::: DATA IN THIS EXERCISE
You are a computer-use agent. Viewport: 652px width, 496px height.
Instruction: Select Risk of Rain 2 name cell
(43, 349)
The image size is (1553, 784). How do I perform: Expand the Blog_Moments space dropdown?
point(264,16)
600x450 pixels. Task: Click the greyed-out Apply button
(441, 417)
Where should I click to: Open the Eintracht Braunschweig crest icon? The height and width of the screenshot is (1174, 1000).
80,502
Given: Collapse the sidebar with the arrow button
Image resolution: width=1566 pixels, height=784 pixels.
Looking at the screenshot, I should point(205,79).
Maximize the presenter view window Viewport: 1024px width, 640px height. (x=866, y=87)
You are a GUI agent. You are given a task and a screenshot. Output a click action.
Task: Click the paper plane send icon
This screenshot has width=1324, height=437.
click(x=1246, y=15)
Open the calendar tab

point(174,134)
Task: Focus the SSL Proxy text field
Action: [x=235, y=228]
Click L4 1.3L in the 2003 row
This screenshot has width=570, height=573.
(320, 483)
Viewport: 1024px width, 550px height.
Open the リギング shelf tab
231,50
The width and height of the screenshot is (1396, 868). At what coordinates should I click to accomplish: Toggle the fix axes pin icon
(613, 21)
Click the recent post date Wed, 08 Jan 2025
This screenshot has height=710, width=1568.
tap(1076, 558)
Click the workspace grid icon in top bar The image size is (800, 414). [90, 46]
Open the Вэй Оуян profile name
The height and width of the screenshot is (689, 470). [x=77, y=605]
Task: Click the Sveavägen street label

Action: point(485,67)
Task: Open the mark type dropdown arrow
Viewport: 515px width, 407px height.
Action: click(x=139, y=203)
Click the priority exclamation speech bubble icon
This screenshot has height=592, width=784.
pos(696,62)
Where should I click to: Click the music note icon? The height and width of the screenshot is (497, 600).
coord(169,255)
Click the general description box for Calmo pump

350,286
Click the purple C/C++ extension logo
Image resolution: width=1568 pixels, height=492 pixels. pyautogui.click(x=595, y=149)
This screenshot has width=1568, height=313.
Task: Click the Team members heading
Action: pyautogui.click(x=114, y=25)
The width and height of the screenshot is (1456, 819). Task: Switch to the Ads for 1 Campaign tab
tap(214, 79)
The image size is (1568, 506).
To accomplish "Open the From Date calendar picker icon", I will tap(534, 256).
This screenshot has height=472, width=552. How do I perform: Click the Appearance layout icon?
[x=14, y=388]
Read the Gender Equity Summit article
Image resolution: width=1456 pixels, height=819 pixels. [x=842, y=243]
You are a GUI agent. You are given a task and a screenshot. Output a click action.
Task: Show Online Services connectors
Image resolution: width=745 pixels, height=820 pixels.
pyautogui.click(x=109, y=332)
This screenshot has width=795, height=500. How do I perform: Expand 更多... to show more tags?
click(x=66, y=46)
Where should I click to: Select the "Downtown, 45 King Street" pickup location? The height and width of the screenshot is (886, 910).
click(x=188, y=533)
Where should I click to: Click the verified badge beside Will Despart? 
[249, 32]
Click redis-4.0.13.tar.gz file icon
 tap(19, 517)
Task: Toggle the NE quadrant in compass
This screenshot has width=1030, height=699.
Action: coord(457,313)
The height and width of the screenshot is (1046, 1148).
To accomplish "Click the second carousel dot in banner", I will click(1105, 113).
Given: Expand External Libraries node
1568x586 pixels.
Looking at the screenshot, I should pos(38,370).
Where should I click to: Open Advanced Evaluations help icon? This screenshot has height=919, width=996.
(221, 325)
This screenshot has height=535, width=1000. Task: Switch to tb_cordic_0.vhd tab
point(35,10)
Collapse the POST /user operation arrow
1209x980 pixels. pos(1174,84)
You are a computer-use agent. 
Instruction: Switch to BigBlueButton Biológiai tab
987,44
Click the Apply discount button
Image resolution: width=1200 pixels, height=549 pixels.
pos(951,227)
::::::
• **JOB**: Extract every line of the listing above and reproduce each one verbatim, in its original order.

• **RESPONSE FOR THIS EXERCISE**:
You are a computer-use agent. Viewport: 652px width, 496px height.
Instruction: Select Risk of Rain 2 name cell
(43, 349)
The image size is (1553, 784). How do I perform: Expand the Blog_Moments space dropdown?
point(264,16)
600x450 pixels. Task: Click the greyed-out Apply button
(441, 417)
Where should I click to: Open the Eintracht Braunschweig crest icon? The height and width of the screenshot is (1174, 1000).
80,502
Given: Collapse the sidebar with the arrow button
Image resolution: width=1566 pixels, height=784 pixels.
Looking at the screenshot, I should point(205,79).
Maximize the presenter view window Viewport: 1024px width, 640px height. (x=866, y=87)
You are a GUI agent. You are given a task and a screenshot. Output a click action.
Task: Click the paper plane send icon
This screenshot has width=1324, height=437.
click(x=1246, y=15)
Open the calendar tab

point(174,134)
Task: Focus the SSL Proxy text field
Action: [x=235, y=228]
Click L4 1.3L in the 2003 row
This screenshot has width=570, height=573.
(320, 483)
Viewport: 1024px width, 550px height.
Open the リギング shelf tab
231,50
The width and height of the screenshot is (1396, 868). At what coordinates should I click to accomplish: Toggle the fix axes pin icon
(613, 21)
Click the recent post date Wed, 08 Jan 2025
This screenshot has height=710, width=1568.
tap(1076, 558)
Click the workspace grid icon in top bar The image size is (800, 414). [90, 46]
Open the Вэй Оуян profile name
The height and width of the screenshot is (689, 470). [x=77, y=605]
Task: Click the Sveavägen street label

Action: point(485,67)
Task: Open the mark type dropdown arrow
Viewport: 515px width, 407px height.
Action: click(x=139, y=203)
Click the priority exclamation speech bubble icon
This screenshot has height=592, width=784.
pos(696,62)
Where should I click to: Click the music note icon? The height and width of the screenshot is (497, 600).
coord(169,255)
Click the general description box for Calmo pump

350,286
Click the purple C/C++ extension logo
Image resolution: width=1568 pixels, height=492 pixels. pyautogui.click(x=595, y=149)
This screenshot has width=1568, height=313.
Task: Click the Team members heading
Action: pyautogui.click(x=114, y=25)
The width and height of the screenshot is (1456, 819). Task: Switch to the Ads for 1 Campaign tab
tap(214, 79)
The image size is (1568, 506).
To accomplish "Open the From Date calendar picker icon", I will tap(534, 256).
This screenshot has height=472, width=552. How do I perform: Click the Appearance layout icon?
[x=14, y=388]
Read the Gender Equity Summit article
Image resolution: width=1456 pixels, height=819 pixels. [x=842, y=243]
You are a GUI agent. You are given a task and a screenshot. Output a click action.
Task: Show Online Services connectors
Image resolution: width=745 pixels, height=820 pixels.
pyautogui.click(x=109, y=332)
This screenshot has width=795, height=500. How do I perform: Expand 更多... to show more tags?
click(x=66, y=46)
Where should I click to: Select the "Downtown, 45 King Street" pickup location? The height and width of the screenshot is (886, 910).
click(x=188, y=533)
Where should I click to: Click the verified badge beside Will Despart? 
[249, 32]
Click redis-4.0.13.tar.gz file icon
 tap(19, 517)
Task: Toggle the NE quadrant in compass
This screenshot has width=1030, height=699.
Action: coord(457,313)
The height and width of the screenshot is (1046, 1148).
To accomplish "Click the second carousel dot in banner", I will click(1105, 113).
Given: Expand External Libraries node
1568x586 pixels.
Looking at the screenshot, I should pos(38,370).
Where should I click to: Open Advanced Evaluations help icon? This screenshot has height=919, width=996.
(221, 325)
This screenshot has height=535, width=1000. Task: Switch to tb_cordic_0.vhd tab
point(35,10)
Collapse the POST /user operation arrow
1209x980 pixels. pos(1174,84)
You are a computer-use agent. 
Instruction: Switch to BigBlueButton Biológiai tab
987,44
Click the Apply discount button
Image resolution: width=1200 pixels, height=549 pixels.
pos(951,227)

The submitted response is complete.